Last summer at a retreat, one day there was a lawn mower going back and forth. People were sitting in meditation, and suddenly in the distance, there was "Brr-rrr-rrr-rrr." "Hearing, hearing." Energy began to contract with a fear, "this noise is going to distract me. It gave rise to a very valuable discussion. Barbara and John brought up Achaan Chah's question, "Is [that sound] coming in to bother you, or are you going out to bother it?" "
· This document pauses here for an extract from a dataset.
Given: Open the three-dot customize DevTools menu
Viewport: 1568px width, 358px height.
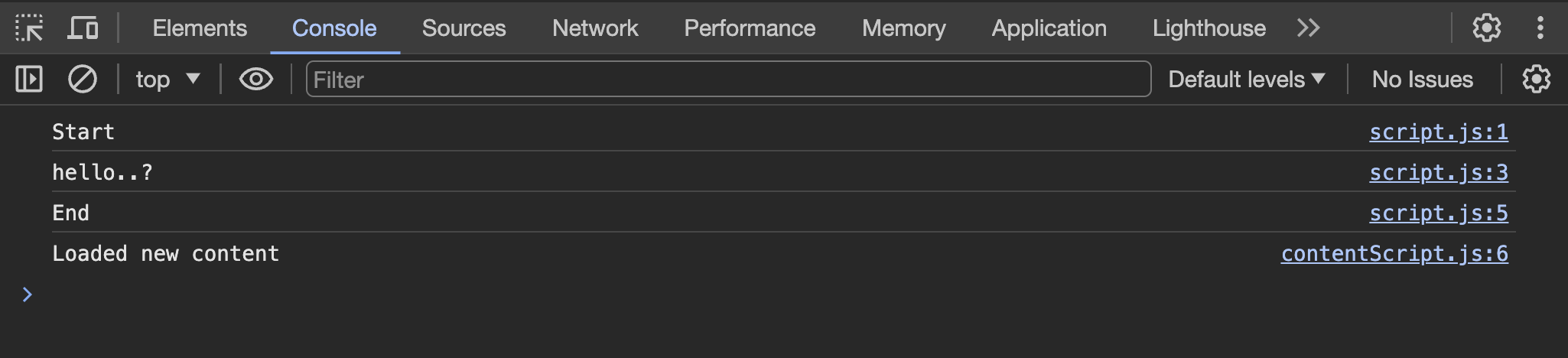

My dear ones, can you see that it is not the noise that distracts you. It is your relationship to the noise, your defending against the noise. The noise is not coming in to bother you. You are going out to try to stop it because of the fear that it will bother you. I offer the image of a rather snarly dog on a chain. He is sleeping in front of his doghouse when a child rides by on a tricycle, wheels rattling a bit. The child is just going by on the tricycle. Hearing that noise and feeling himself to be the protector of his property, the dog dashes out to the end of his chain, barking. Is the child coming in to bother the dog? Did the child pause to taunt the dog? The child was just riding his tricycle. You all act as if you are dogs on chains, conditioned. "Here comes that which I feel I must defend against." And you run to the end of your chain, yapping at it. Of course, there's no peace.